- EXERCISE PROMPT
Pick out and copy every line below that has the word "agent".

DATA PROVIDED below:

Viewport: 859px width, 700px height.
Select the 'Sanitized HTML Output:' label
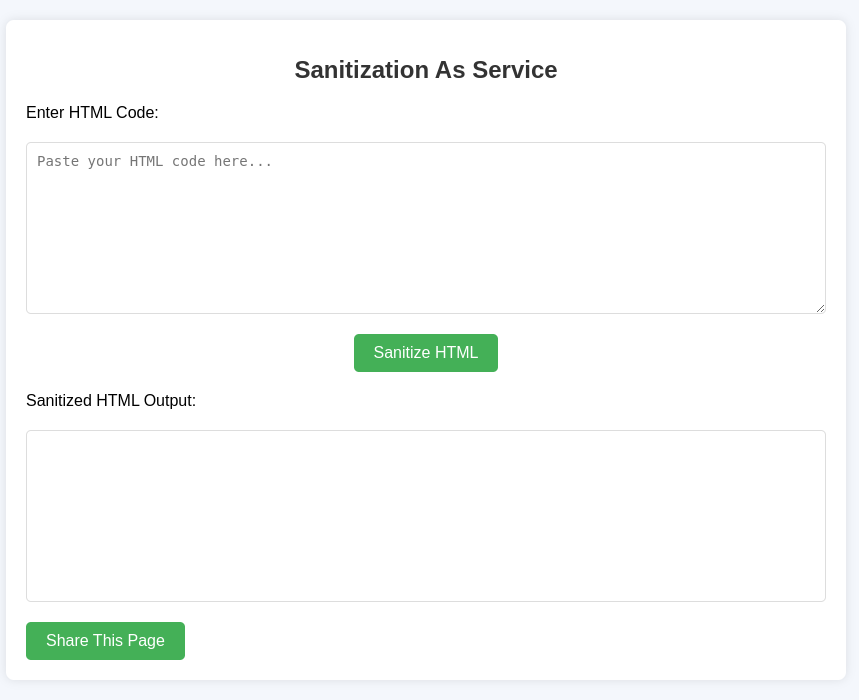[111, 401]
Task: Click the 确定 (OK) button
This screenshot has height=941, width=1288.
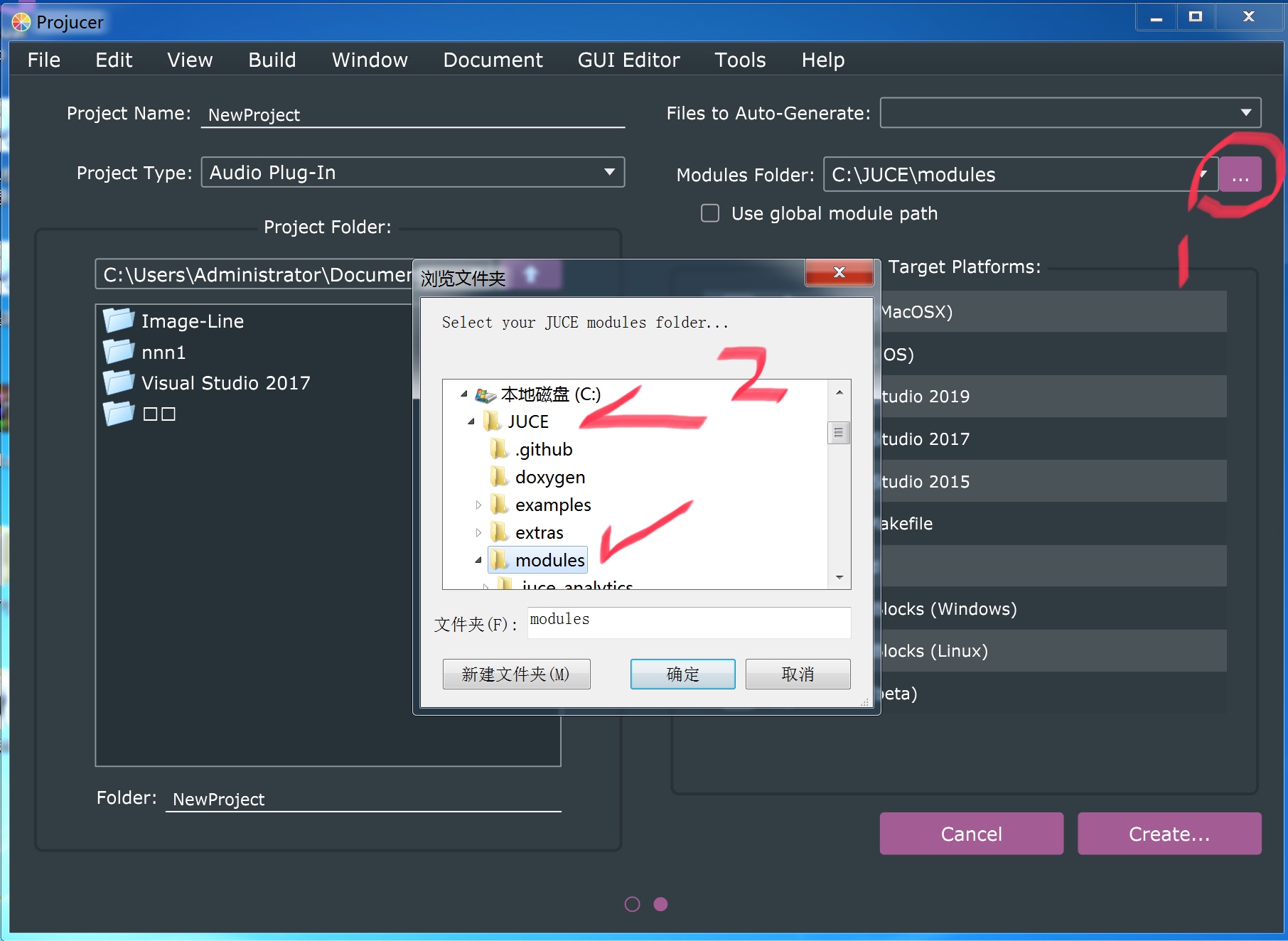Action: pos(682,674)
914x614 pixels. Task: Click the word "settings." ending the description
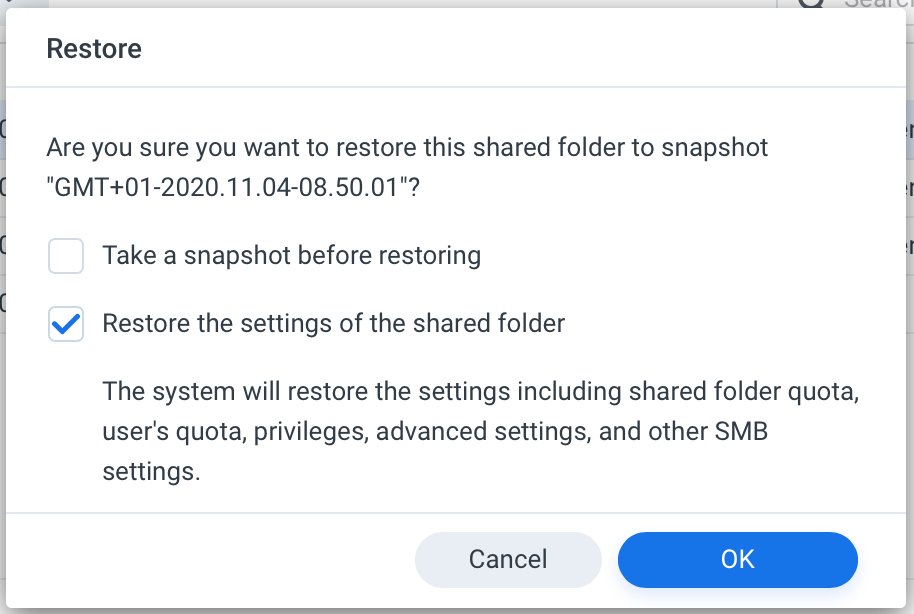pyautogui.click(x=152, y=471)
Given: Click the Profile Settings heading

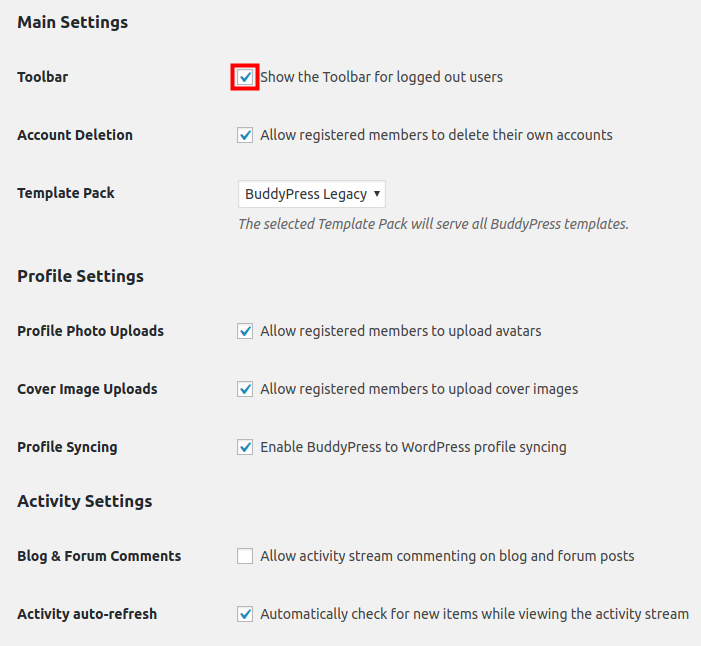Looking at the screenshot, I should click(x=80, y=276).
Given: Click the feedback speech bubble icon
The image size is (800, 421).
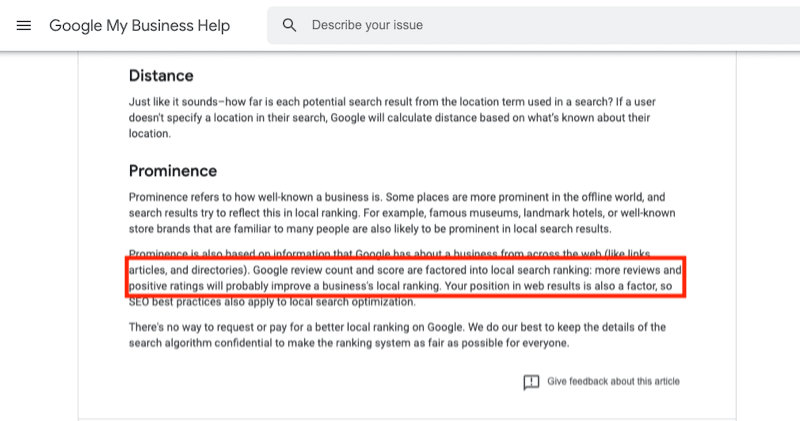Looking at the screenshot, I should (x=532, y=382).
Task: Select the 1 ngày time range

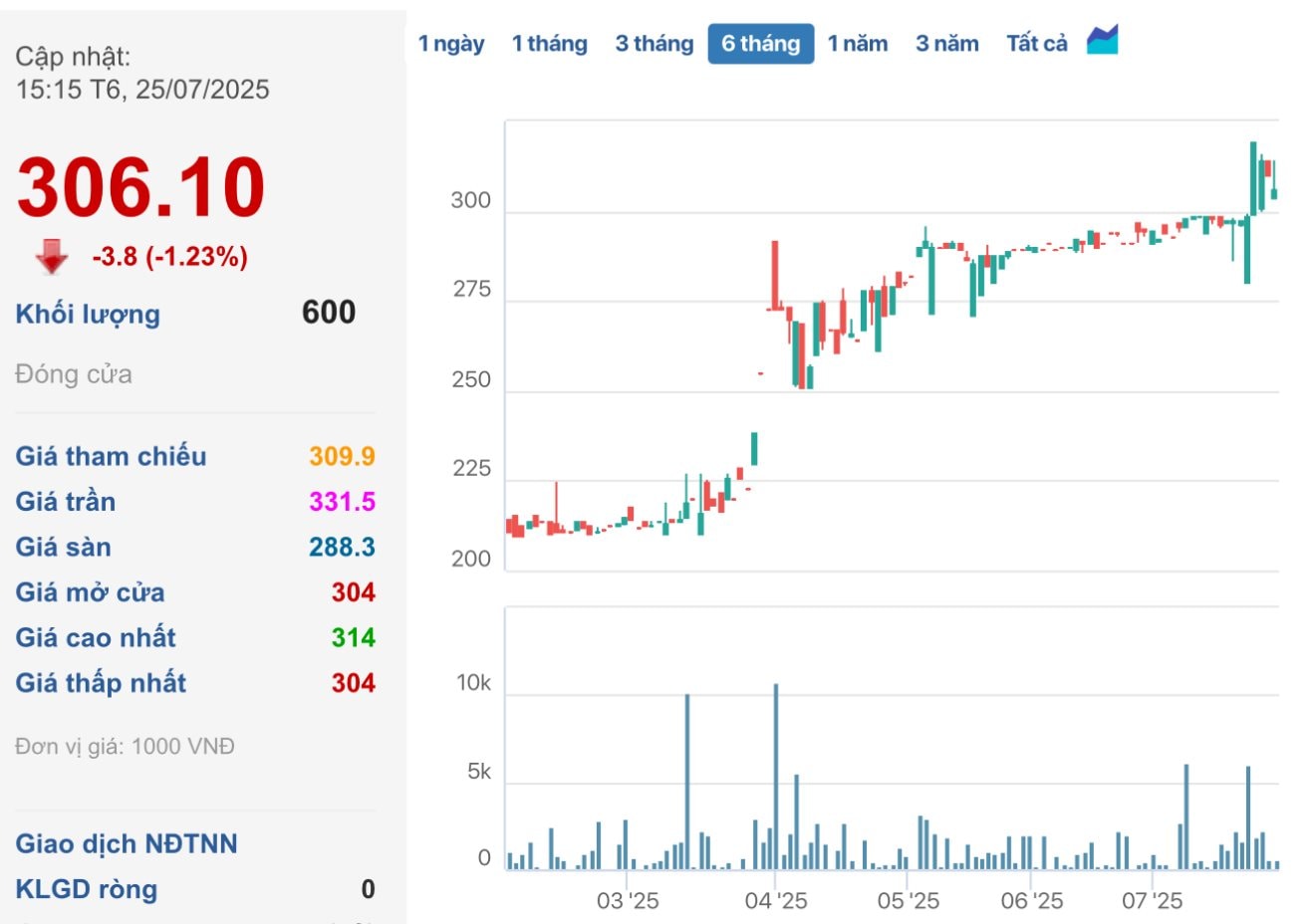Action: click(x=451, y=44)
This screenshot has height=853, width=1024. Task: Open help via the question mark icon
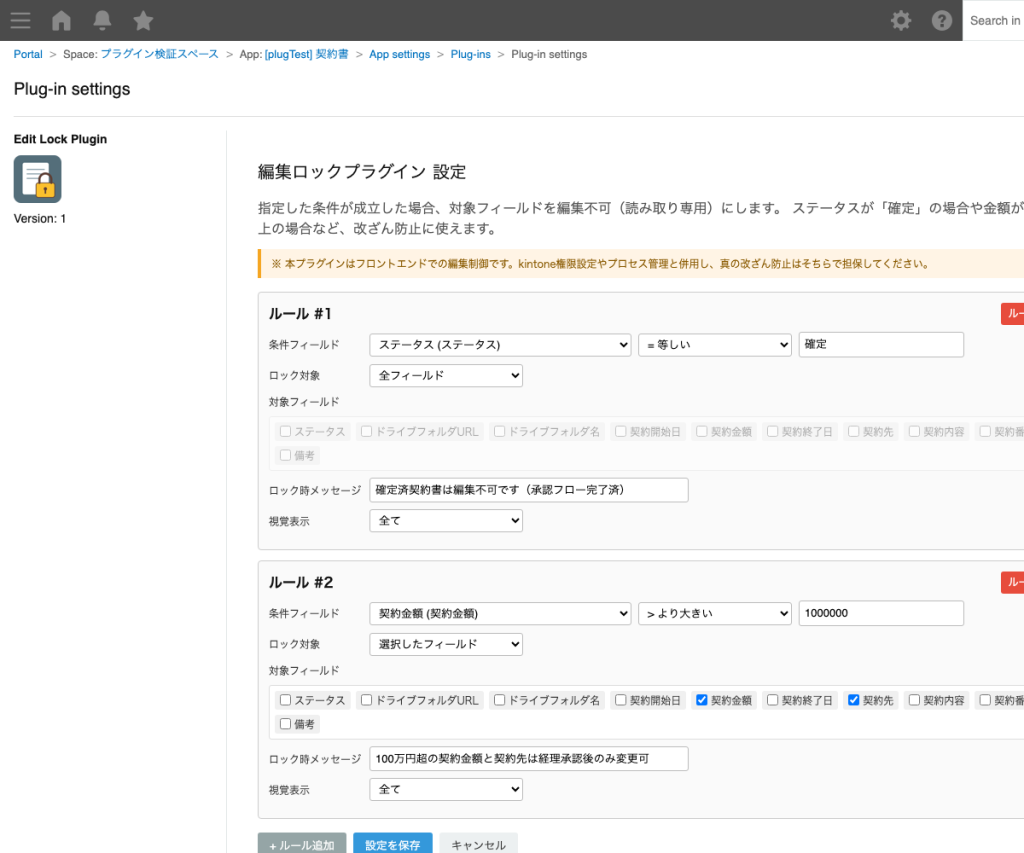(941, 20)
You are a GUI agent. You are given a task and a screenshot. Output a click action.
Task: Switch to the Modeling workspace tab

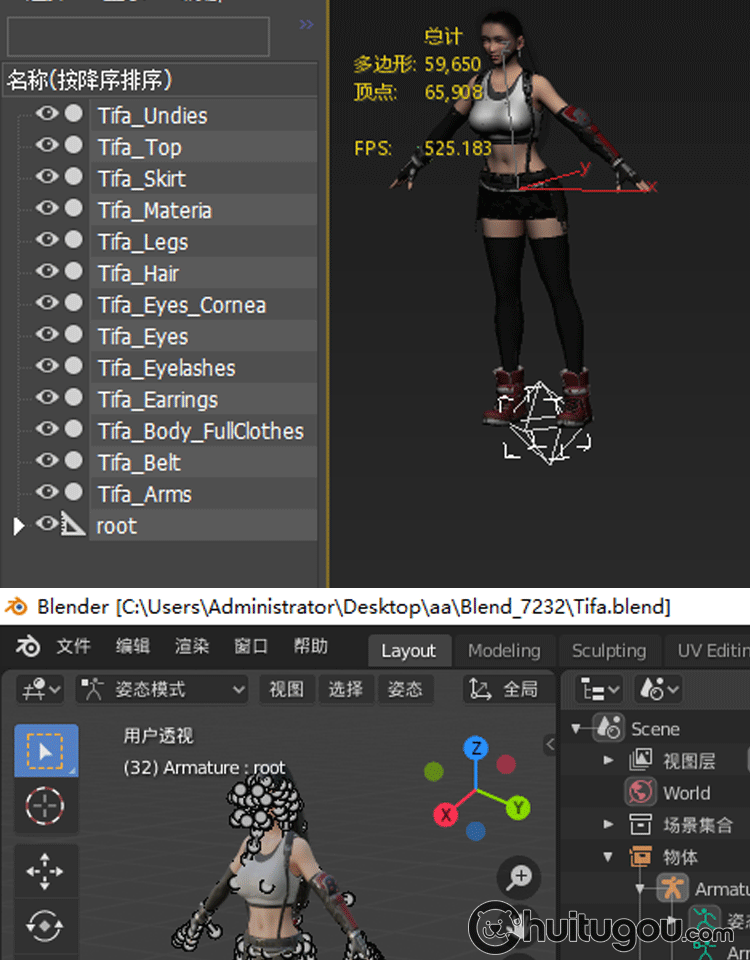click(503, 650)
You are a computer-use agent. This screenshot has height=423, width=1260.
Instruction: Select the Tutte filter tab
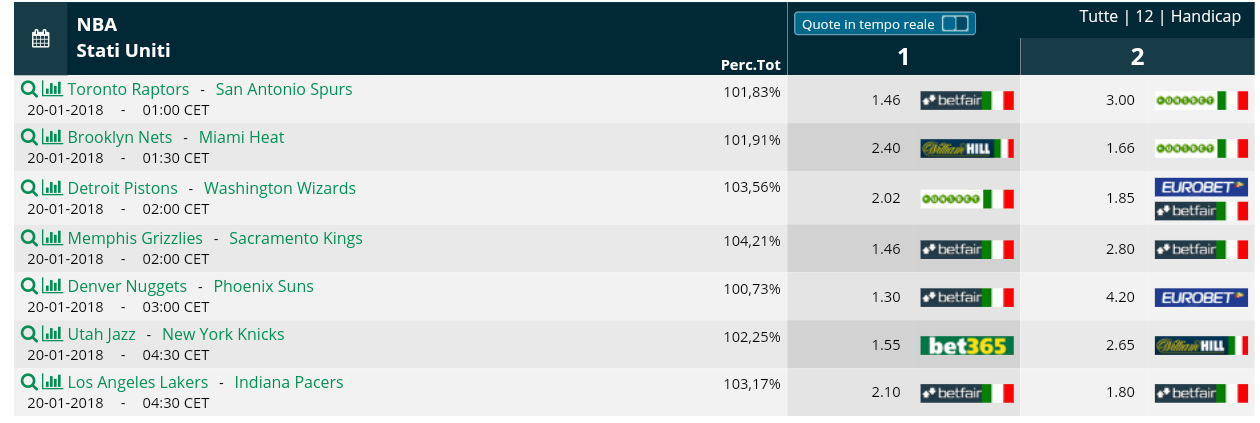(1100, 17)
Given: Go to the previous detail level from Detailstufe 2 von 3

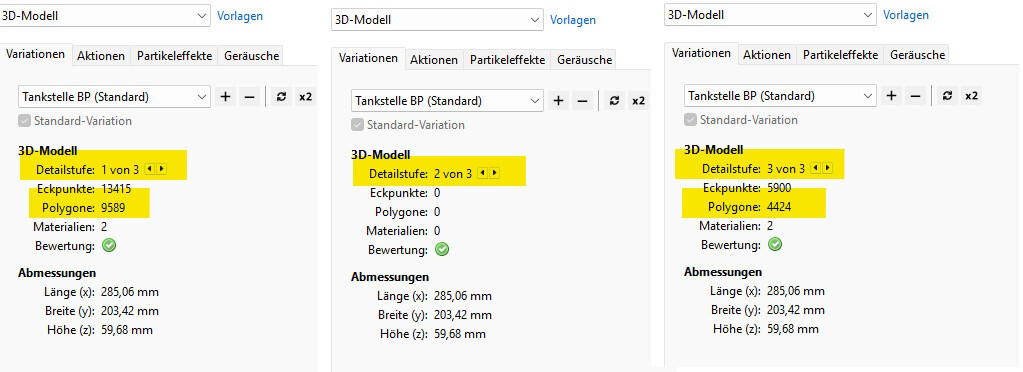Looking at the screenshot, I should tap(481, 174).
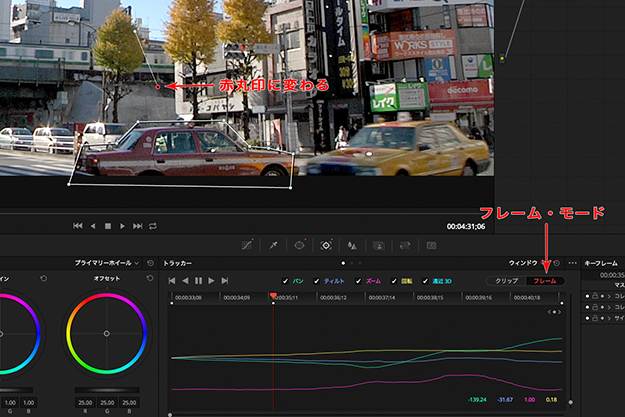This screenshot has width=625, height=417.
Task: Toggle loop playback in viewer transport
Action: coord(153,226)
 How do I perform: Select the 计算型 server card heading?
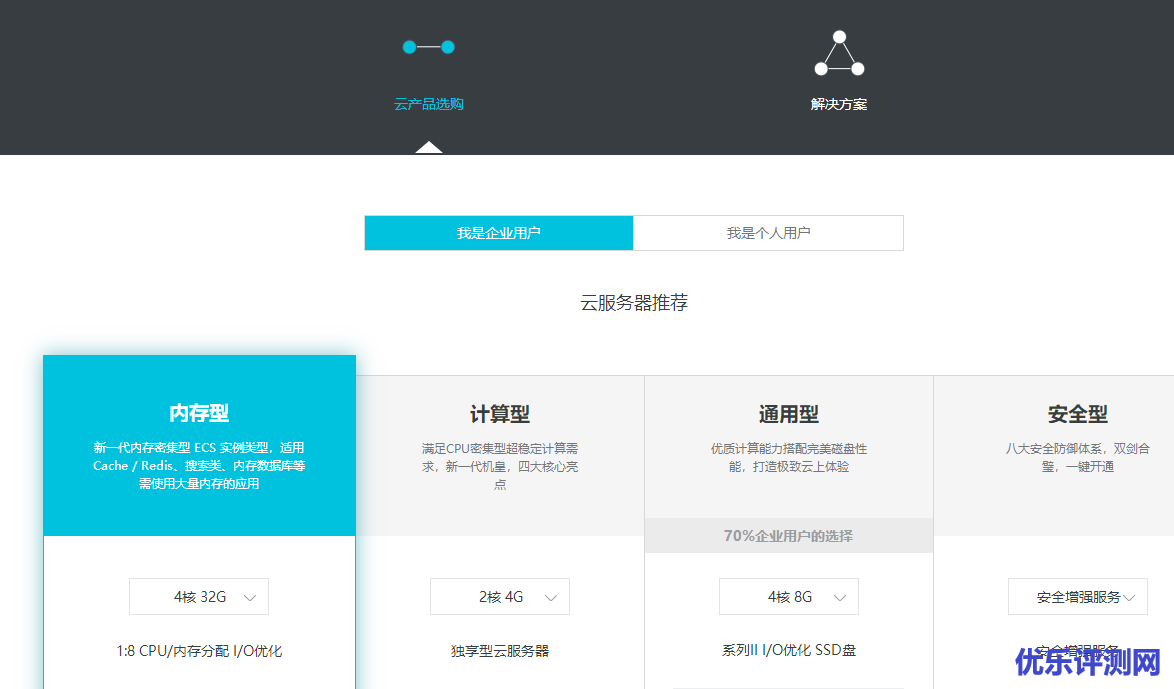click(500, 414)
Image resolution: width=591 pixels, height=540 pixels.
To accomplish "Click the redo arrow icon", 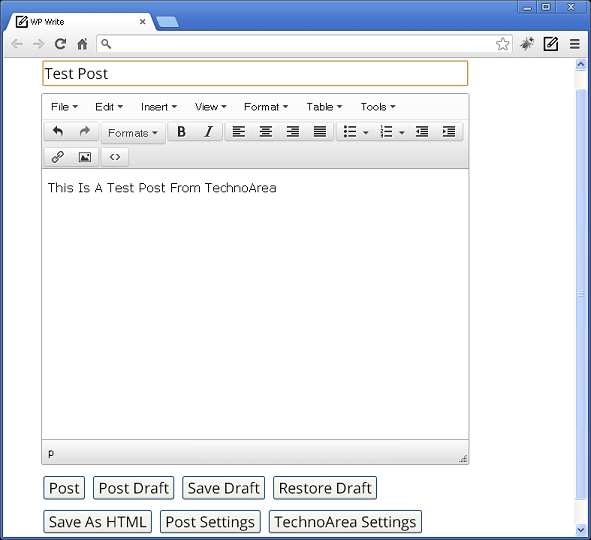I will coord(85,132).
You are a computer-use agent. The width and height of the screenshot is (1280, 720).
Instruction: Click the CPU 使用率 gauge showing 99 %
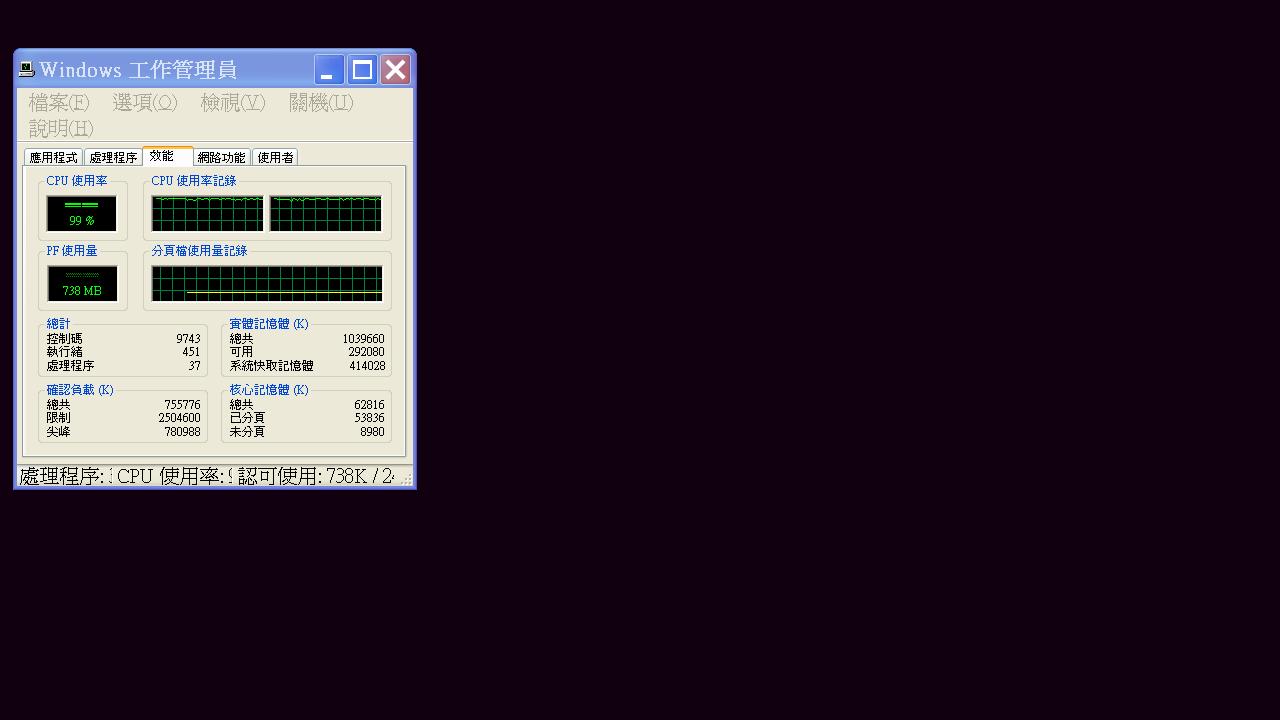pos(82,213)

End of DATA PROVIDED.

- SOLVED PROBLEM
You are a GUI agent. You are given a task and a screenshot. Output a click action.
You are a computer-use agent. This screenshot has height=423, width=1260.
You are a computer-use agent. The width and height of the screenshot is (1280, 720).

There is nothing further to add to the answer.